– Как это?

– Всему своё время, не пытайтесь понять всё сразу.

Дядя Лёша подпёр рукой бороду и, исподлобья глянув на Иеремиилу, скептически произнёс:

– Вы, по-моему, сами запутались. Зачем тогда вы, ангелы, уничтожить её хотите?

– Не хотим мы её уничтожить. Я сказала, что можно пыл её поубавить, и всё.

– Но её же нет.

– Для Бога – нет. Но дойти к нему без препятствий – никак нельзя. Люди сами устроили так, что только через Смерть могут к Богу попасть. С другой стороны, она, как плод грехопадения, каждого надеется вниз отправить, а ещё хлеще – хочет всех забрать к себе навсегда. И слишком активничает. Надо побольше новой жидкости сделать.

– Но, говорите, активничает? Странно, ой, странно. Я вот думаю, как же тогда понимать фразу «Бог его, или там, её, к себе прибрал?» Старуха ж у него в подчинении, нет? Притом, её не существует для него, но он её и направляет. Она – активничает. Хе. Маразм!

Иеремиила нахмурила брови, дяде Лёше привиделось, что под ними – закатная скорбь.

– О подчинении порасскажите ей при встрече, позабавится. И кстати, есть другая фраза: «Бог попускает», но ведь не всегда. Имеется в виду: Смерть действует сама, но Бог-то видит. Не время умирать – он посылает нас, мы отгоняем Смерть. Довольно часто. Что ж тут попишешь? Старуха лезет всё и лезет, при первом удобном случае, ей лишь бы угробить, молотит всех без разбору. Никак не может поверить: не все рухнут вниз.

– Не все – вниз. Что, заранее известно, кто куда?

– Алексей Степанович, зачем вы глупые вопросы задаёте?

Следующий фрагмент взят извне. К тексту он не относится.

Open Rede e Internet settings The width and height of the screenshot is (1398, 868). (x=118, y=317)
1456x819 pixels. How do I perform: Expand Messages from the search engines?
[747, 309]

Запомните одну такую вещь: Всевышний может и не посылать на помощь, уж время если подошло, но, как бы быстро Смерть ни действовала, Бог до последнего момента, до момента смерти, предоставляет человеку шанс опомниться, чтоб тот на Страшном, знаете, Суде немытым бы не оказался. И не скатился б вниз. – Ангелица приложила пальцы к виску и досказала с еле маскируемой иронией: – Вниз не скатился кудахтающим комом тяжёлой-тяжёлой, мокрой, зловонной земли. Я шучу.

– Для чего эти шутки?

– Для того, что в отдельных случаях всё страшно по-настоящему. У некоторых людей душа заблокирована настолько, что шансов при жизни опомниться – нет. Главное: шансы есть до Суда. Есть шансы опомниться и посмертно.

– Суд. А когда?

– Когда времён не станет и часы, включая мои, обесполезнят.

– Хм. А как же вы до Судного дня наших в рай поднимать собираетесь?

– Как? Все души, все до единой, до Судного дня где-то оказываются, а подопечные ваши – они в скором времени рай заслужили, они настрадались и… впереди их ещё кое-что ожидает. – Тут сторожу подмигнули, спрятав тетрадь в рукав. – Не пугайтесь, нормально всё будет, и хватит с них, неплохие граждане. Прочих не мучили, в общем-то… И что касается вас: вызволяя их, словно мелочь, за комод закатившуюся, вы милостыню творите. Вы можете как-нибудь почитать о мытарствах блаженной души Феодоры. К примеру: «Творящие милостыню получают жизнь вечную; тем же, кто не старается милосердием очистить грехи свои, невозможно избегнуть сих испытаний, и их похищают мрачные мытари, которых ты видела; подвергая сии души жестоким мучениям, они низводят их в самые преисподние места ада и держат там в узах до Страшного суда Христова». У Павла книга есть. Держите новую бутылочку.

– Со слезами. – Сторож поднялся со стула.

– С ними. Я вручаю вам слёзы счастья. Слёзы сострадания и скорби аналогично могут оживлять, но путь ожившего впоследствии труднее.

– М-да. – И слёзы скрылись в кулаке-ладони.

– Со старухой пока не встретитесь, думаю. Теперь за вами – Михаил. Умер в возрасте двадцати четырёх лет, всё в том же дворе, только возле двадцать второго дома. История длинная, может, он сам вам расскажет. Отведёте в Переяславский дом, в первый подъезд, самый высокий. Инга встретит на улице.